[[ Extracted information open ]]

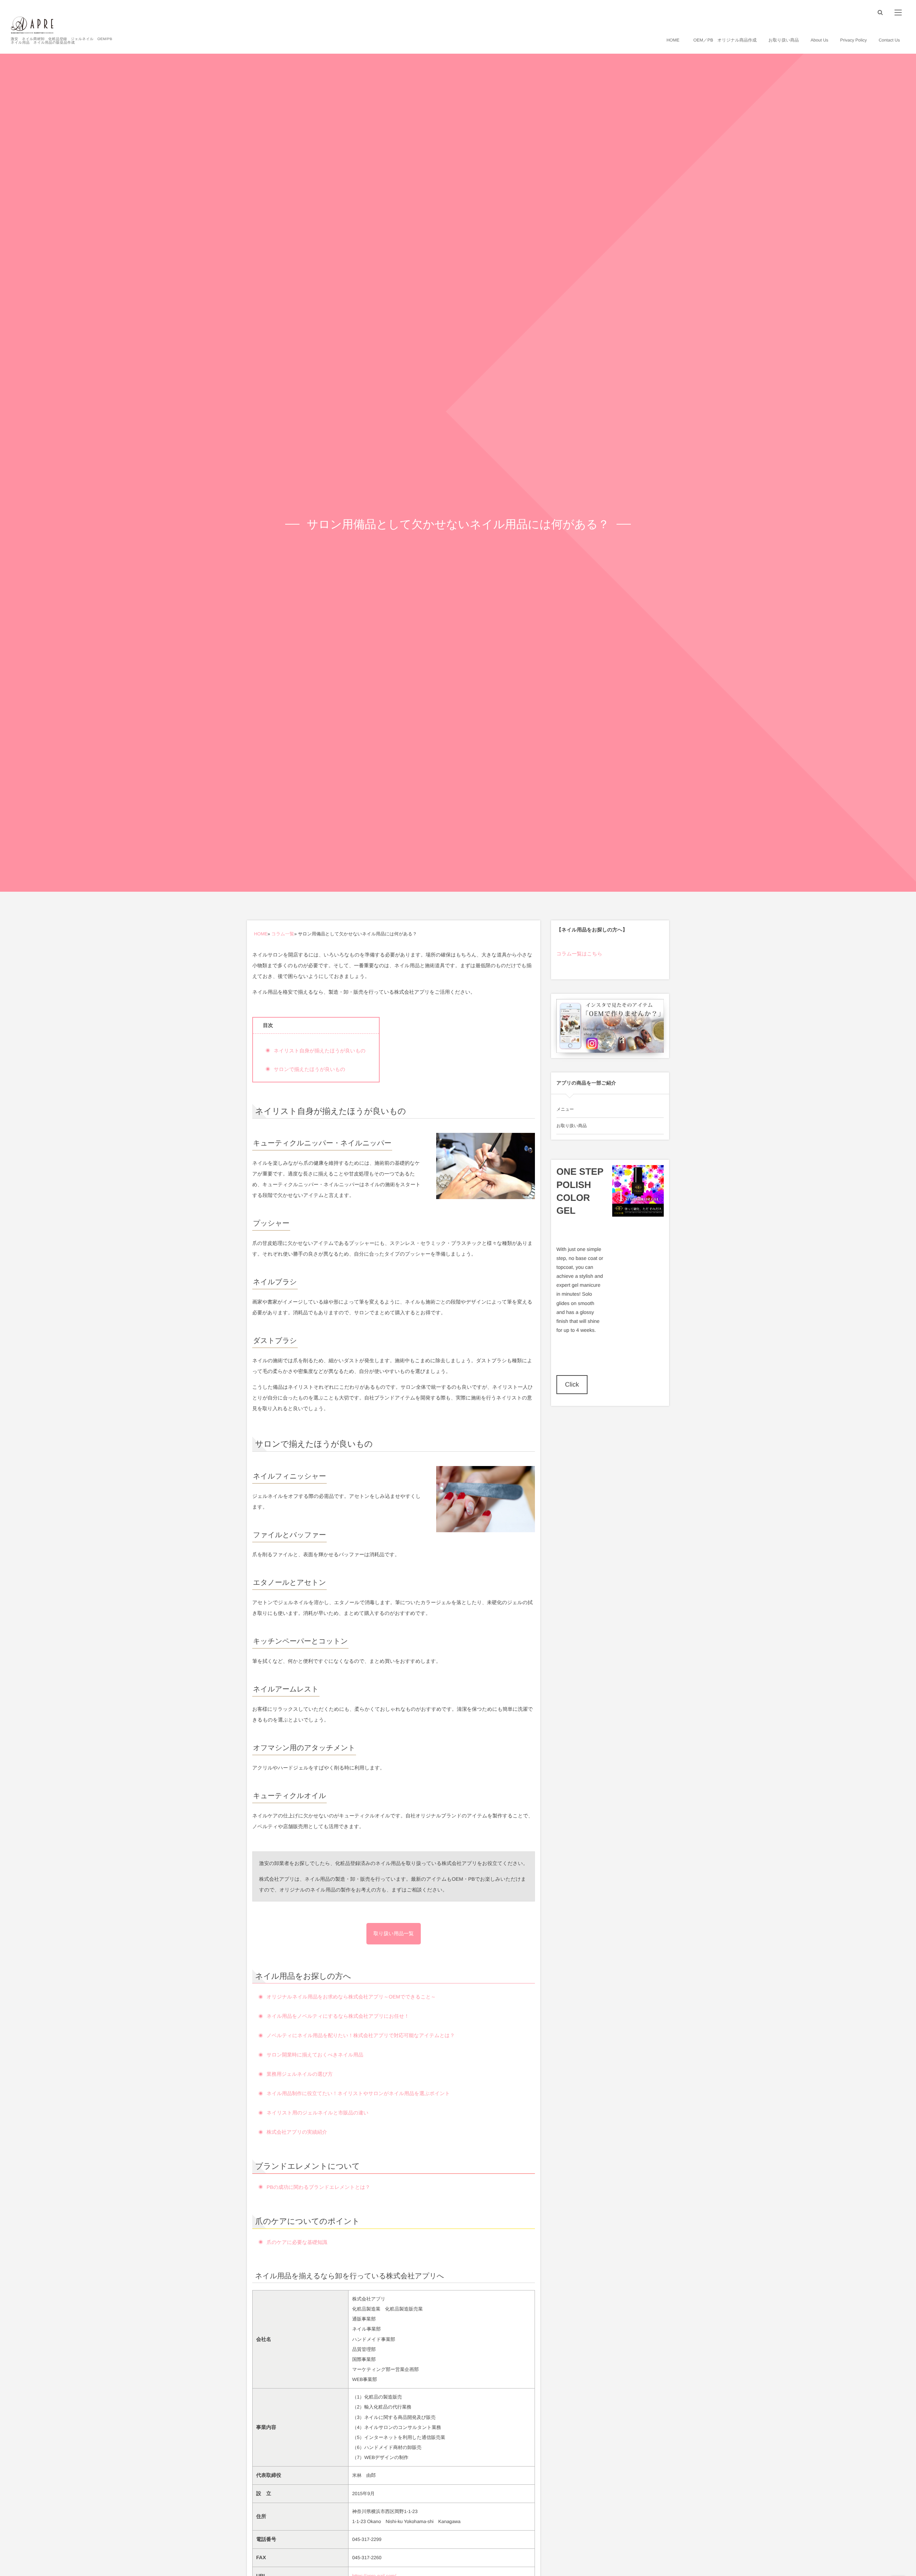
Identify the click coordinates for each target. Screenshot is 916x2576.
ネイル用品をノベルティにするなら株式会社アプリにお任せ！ (338, 2016)
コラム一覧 (282, 933)
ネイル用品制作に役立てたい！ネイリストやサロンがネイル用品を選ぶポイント (358, 2093)
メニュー (565, 1109)
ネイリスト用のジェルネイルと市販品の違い (318, 2112)
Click (572, 1384)
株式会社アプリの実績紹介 (297, 2132)
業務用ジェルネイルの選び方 (300, 2074)
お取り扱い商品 (571, 1125)
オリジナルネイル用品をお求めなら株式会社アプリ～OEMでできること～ (351, 1997)
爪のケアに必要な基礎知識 (297, 2242)
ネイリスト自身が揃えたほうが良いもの (320, 1050)
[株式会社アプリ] (32, 25)
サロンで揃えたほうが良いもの (309, 1069)
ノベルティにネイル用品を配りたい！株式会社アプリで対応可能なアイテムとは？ (361, 2035)
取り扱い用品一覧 (394, 1933)
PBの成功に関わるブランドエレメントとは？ (318, 2187)
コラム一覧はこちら (579, 953)
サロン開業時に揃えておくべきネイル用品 (315, 2055)
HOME (261, 933)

[[ Extracted information closed ]]

* **Activity**:
Set down each entry again exactly as written. Pictures stay out.

* **Task output**:
Identify the click coordinates for each target. Screenshot is 916x2576.
ネイル用品をノベルティにするなら株式会社アプリにお任せ！ (338, 2016)
コラム一覧 (282, 933)
ネイル用品制作に役立てたい！ネイリストやサロンがネイル用品を選ぶポイント (358, 2093)
メニュー (565, 1109)
ネイリスト用のジェルネイルと市販品の違い (318, 2112)
Click (572, 1384)
株式会社アプリの実績紹介 (297, 2132)
業務用ジェルネイルの選び方 (300, 2074)
お取り扱い商品 (571, 1125)
オリジナルネイル用品をお求めなら株式会社アプリ～OEMでできること～ (351, 1997)
爪のケアに必要な基礎知識 (297, 2242)
ネイリスト自身が揃えたほうが良いもの (320, 1050)
[株式会社アプリ] (32, 25)
サロンで揃えたほうが良いもの (309, 1069)
ノベルティにネイル用品を配りたい！株式会社アプリで対応可能なアイテムとは？ (361, 2035)
取り扱い用品一覧 (394, 1933)
PBの成功に関わるブランドエレメントとは？ (318, 2187)
コラム一覧はこちら (579, 953)
サロン開業時に揃えておくべきネイル用品 (315, 2055)
HOME (261, 933)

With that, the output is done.